**EXERCISE:** Pull out every line below that contains the word "computer".
........
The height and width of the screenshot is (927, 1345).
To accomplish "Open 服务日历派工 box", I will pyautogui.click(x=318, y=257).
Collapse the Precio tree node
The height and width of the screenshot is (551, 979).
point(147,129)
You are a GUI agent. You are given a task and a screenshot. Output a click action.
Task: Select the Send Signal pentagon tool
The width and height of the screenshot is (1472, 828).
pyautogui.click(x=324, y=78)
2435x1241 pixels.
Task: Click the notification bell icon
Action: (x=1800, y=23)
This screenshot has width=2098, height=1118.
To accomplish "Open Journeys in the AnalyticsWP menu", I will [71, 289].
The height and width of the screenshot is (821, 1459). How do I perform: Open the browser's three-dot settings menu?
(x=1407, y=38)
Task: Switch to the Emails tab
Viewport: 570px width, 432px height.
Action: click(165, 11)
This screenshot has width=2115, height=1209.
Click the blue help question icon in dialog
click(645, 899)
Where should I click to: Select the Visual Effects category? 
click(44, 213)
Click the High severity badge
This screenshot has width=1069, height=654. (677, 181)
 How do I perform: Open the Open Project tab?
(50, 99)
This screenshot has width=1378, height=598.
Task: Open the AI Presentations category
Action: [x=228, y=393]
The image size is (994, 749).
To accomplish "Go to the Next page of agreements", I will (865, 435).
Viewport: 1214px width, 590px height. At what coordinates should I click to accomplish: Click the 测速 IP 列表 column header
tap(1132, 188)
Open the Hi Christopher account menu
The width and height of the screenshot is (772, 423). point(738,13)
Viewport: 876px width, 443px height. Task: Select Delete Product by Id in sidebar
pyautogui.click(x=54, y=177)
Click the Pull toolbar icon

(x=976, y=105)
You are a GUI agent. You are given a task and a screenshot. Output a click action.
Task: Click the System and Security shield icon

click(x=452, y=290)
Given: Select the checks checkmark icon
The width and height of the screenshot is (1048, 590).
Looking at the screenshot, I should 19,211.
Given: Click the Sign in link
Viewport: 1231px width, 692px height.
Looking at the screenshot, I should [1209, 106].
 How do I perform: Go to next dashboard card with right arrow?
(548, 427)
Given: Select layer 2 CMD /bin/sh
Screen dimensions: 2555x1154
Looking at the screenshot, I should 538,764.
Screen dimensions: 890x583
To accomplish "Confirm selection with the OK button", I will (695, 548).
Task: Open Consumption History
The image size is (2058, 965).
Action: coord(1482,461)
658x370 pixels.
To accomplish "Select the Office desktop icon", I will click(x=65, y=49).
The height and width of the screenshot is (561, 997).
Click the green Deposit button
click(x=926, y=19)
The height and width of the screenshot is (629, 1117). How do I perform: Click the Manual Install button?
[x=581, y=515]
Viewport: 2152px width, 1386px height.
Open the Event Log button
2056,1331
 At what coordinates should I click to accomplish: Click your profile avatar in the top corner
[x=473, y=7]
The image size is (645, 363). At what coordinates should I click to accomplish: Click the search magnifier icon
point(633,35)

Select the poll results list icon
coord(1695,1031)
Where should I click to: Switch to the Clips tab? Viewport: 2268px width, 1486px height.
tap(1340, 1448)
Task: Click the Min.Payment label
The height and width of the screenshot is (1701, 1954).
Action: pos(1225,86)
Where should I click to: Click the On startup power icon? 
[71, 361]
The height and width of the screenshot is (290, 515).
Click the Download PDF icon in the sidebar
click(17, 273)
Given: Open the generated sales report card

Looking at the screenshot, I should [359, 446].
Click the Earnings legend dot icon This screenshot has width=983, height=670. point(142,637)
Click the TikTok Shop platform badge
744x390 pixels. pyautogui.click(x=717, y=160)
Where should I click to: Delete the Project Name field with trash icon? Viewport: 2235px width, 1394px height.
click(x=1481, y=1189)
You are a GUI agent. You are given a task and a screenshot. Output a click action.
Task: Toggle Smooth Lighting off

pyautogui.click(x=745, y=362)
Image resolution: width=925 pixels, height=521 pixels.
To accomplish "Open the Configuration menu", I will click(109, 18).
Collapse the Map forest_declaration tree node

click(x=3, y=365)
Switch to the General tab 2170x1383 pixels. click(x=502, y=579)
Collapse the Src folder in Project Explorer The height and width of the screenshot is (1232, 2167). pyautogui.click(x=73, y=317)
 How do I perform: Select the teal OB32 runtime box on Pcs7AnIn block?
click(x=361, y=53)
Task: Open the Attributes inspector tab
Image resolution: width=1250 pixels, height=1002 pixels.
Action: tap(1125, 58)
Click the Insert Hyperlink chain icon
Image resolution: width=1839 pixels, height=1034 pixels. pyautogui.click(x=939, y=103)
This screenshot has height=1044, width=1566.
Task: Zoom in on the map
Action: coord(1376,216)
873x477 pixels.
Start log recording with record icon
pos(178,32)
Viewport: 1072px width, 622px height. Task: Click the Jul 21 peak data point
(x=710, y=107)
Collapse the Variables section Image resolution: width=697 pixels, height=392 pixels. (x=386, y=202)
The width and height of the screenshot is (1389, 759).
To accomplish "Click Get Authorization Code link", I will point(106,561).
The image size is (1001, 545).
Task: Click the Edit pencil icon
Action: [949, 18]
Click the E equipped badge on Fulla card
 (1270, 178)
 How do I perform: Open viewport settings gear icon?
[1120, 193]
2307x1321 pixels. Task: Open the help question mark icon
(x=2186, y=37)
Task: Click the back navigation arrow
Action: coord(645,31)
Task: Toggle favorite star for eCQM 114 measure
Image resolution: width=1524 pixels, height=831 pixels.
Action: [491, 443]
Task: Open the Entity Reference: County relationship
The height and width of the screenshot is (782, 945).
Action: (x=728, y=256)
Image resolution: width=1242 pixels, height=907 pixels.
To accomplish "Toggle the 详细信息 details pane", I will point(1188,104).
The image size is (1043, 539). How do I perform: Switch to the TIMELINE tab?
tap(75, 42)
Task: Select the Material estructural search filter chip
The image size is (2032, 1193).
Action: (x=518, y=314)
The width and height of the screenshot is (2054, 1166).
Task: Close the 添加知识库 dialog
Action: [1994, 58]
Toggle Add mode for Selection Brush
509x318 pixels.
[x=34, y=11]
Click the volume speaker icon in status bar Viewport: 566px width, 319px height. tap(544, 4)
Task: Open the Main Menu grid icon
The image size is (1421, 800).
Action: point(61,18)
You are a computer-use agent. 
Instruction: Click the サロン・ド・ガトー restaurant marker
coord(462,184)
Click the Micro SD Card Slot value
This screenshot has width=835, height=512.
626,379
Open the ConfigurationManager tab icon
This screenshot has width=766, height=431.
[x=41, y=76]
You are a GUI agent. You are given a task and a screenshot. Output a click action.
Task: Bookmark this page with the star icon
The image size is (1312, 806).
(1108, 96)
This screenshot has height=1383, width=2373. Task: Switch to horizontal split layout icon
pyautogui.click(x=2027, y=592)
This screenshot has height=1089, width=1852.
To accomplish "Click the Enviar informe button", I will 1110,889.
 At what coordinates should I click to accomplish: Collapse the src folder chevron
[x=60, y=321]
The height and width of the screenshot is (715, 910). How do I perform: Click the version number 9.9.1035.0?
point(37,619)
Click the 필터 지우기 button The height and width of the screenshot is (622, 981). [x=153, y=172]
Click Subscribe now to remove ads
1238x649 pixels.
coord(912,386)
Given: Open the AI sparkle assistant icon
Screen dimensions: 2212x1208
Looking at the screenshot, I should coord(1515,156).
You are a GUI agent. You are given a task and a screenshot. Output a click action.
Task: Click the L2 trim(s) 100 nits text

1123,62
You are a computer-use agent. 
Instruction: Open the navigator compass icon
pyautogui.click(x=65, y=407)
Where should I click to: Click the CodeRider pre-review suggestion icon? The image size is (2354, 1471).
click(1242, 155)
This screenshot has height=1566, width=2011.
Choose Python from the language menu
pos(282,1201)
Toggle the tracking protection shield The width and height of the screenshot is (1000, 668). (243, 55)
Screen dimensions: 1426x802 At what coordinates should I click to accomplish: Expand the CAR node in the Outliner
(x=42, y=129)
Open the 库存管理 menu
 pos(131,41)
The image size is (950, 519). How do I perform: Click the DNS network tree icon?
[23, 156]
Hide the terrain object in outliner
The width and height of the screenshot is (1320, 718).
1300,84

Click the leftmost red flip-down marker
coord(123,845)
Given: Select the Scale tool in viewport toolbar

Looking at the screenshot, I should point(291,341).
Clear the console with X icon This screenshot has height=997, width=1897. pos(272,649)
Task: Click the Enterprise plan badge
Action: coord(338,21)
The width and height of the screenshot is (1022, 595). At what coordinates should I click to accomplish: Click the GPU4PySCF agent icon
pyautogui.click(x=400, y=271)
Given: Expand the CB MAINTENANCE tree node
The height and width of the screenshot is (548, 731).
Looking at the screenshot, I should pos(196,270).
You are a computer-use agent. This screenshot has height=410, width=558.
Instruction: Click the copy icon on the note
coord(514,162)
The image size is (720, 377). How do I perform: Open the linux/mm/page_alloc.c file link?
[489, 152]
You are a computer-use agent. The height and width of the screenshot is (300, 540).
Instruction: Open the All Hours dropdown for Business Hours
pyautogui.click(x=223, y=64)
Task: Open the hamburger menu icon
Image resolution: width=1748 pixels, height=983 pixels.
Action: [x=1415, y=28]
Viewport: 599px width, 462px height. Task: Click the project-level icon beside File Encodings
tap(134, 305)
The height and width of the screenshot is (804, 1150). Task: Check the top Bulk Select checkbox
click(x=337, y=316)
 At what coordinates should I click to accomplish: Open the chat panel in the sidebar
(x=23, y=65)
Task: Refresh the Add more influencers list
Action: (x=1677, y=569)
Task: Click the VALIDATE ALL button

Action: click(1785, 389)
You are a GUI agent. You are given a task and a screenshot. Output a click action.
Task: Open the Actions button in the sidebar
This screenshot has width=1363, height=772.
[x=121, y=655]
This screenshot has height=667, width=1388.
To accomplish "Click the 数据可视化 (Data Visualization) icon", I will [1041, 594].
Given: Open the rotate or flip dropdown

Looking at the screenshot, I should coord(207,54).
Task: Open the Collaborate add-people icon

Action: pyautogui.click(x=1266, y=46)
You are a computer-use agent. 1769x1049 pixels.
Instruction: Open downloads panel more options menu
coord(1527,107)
........
**YOUR RESPONSE:**
You are a computer-use agent. 
You are a computer-use agent. 
You are a computer-use agent. This screenshot has height=410, width=558.
You are a computer-use agent. The height and width of the screenshot is (300, 540).
You are a computer-use agent. 1769x1049 pixels.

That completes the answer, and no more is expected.